Stratejik önemi, coğrafi konumu ve kültürel zenginliği ile ülkemiz, dünyanın en riskli bölgesinde bulunmaktadır.

Bu özelliğinden dolayı Türkiye Cumhuriyeti, emperyalist ülkelerin hedefindeki ülkelerin başında gelmektedir.

Mondros Mütarekesi ve Sevr Antlaşması’na rağmen, milletçe vermiş olduğumuz şanlı mücadeleden sonra kurduğumuz devletimiz, dün olduğu gibi bu gün de tehdit altındadır.

İslâm dünyasının göz bebeği, Türk dünyasının umudu olan Türkiye Cumhuriyeti’ni zayıf düşürmek ve gelişmesini engellemek düşüncesiyle uzun yıllardan beri emperyalist ülkeler tarafından planlar yapılmakta ve uygulamaya sokulmaktadır.

Siyasi, etnik ve mezhepsel farklılıkları kaşıyarak ülkede kaos ortamı oluşturmak düşüncesiyle hazırlanan planlarla ülkemiz ciddi şekilde maddi ve manevi kayıplar yaşamaktadır.

Cumhuriyet’in ilk yıllarından beri sahneye konulan isyanlar ve terör hareketleriyle devletimiz dün olduğu gibi bu gün de kararlı şekilde mücadele etmektedir.

Ülkemizin bölünmez bütünlüğüne karşı girişilen saldırılar güvenlik güçlerimizin azimli, kararlı ve sarsılmaz vatan sevgisi karşısında yok olup gitmektedir.

Malazgirt’te, Çanakkale’de, Sakarya’da şahlanan ruhu taşıyan güvenlik güçlerimiz, bu gün hainlerle girdikleri şanlı mücadelede destanlar yazmaktadır.
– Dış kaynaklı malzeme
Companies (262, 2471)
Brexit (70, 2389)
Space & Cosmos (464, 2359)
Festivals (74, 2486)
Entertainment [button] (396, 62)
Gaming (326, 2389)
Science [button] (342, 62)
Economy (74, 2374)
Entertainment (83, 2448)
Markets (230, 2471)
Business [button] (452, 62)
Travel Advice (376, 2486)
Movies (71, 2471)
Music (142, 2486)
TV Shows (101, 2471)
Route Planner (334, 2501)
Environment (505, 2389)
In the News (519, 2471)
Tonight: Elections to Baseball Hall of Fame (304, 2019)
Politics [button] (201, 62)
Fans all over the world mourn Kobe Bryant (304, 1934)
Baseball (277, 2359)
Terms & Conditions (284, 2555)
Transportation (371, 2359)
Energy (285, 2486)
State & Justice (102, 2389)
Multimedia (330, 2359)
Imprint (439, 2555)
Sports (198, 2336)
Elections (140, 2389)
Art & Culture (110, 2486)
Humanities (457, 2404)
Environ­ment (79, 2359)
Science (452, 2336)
Hayatlarının baharında, bir hilâl uğruna vatan toprağına düşen bu kahraman evlatlarımızın hüzünlü hikayeleri hepimizin yüreğini dağlamakta ve gelecek nesillere ilham kaynağı olmaktadır.

Bilindiği üzere son yıllarda Doğu ve Güneydoğu’daki bazı illerde teröristler tarafında mahallelerin altında tüneller kazılmış, binalara ve sokaklara tuzaklar kurulmuş özetle kurtarılmış alanlar oluşturulmuştur.

Diyarbakır’ın Sur ilçesinde olduğu gibi uluslararası teröristlerin ve keskin nişancı teröristlerin konuşlandıkları yerlere güvenlik güçlerimiz tarafından kararlı bir şekilde temizleme harekatı başlatılmış, sivil halkın zarar görmemesi konusunda azami dikkat gösterilerek yapılan operasyonlarla güvenlik güçlerimiz bu terör yuvalarını yerle bir etmiştir.

Her türlü tuzağın ve pis taktiğin uygulandığı bu hain yuvalarına verilen baskınlarda onlarca evladımız şehitlik ve gazilik mertebelerine ulaşmıştır.

Ülke savunmasında şehit olan evlatlarımızın cenazelerinde ateş düştüğü yeri değil, tüm ülkenin yüreğini yakmaktadır.

Anadolu’nun her köşesine giden şehit cenazelerinde ana ve babaların metanetleri, ”Vatan Sağ Olsun” deme olgunlukları sarsılmaz bir imanı gösterirken, ay yıldızlı bayrağa sarılı tabuta son kez sarılanların gözyaşları şehit kanlarıyla sulanmış toprağa düşerek toprağı vatan yapmaktadır.

Yüreği yanan ana ve babaların şehit cenazelerinde söylediği sözler bu asil milletin duygu ve düşüncelerinin de bir göstergesi olmaktadır.

Erzurumlu Özel Harekat Polisi Orhan Dilekçi’nin cenaze töreninde baba Mehmet Dilekçi’nin takındığı tavır ve ifade ettiği cümleler bu örneklerden biri olarak hafızalarda yer etmiştir.

Özel Harekat Polisi hemşehrimiz Orhan Dilekçi, Sur’daki operasyonlara katılmış, teröristlerin hazırladığı hain tuzağa basarak yaralanmış ve tedavi için gittiği Ankara’da şehitlik mertebesine ulaşmıştır.

Acı haberi şehidimizin ailesine götüren komutan dünyanın en zor işini yaparak baba Mehmet Dilekçi’ye oğlunun şehit olduğunu söylemiş ve gözü yaşlı babaya “Bizden bir isteğiniz olur mu?” diye sormuş.

Şehit babası olmanın bilincindeki eli öpülesi baba Mehmet Dilek’çi, gözyaşlarını bir eliyle sildikten sonra başını kaldırarak “KOMUTANIM, SUR ESNAFINA SORAR MISINIZ, OĞLUMUN HER HANGİ BİRİNE BORCU KALMIŞ MI? VARSA ÖDEYELİM.” diyerek, vatan borcunu ödemiş bir evladın, kul hakkı ile gitmeyeceğinin de hassasiyetini göstermiştir.

Şehit babasının sözleri, tüm dünyaya ”Böyle bir inanmışlıkla kim baş edebilir ki? “ mesajını vermiştir.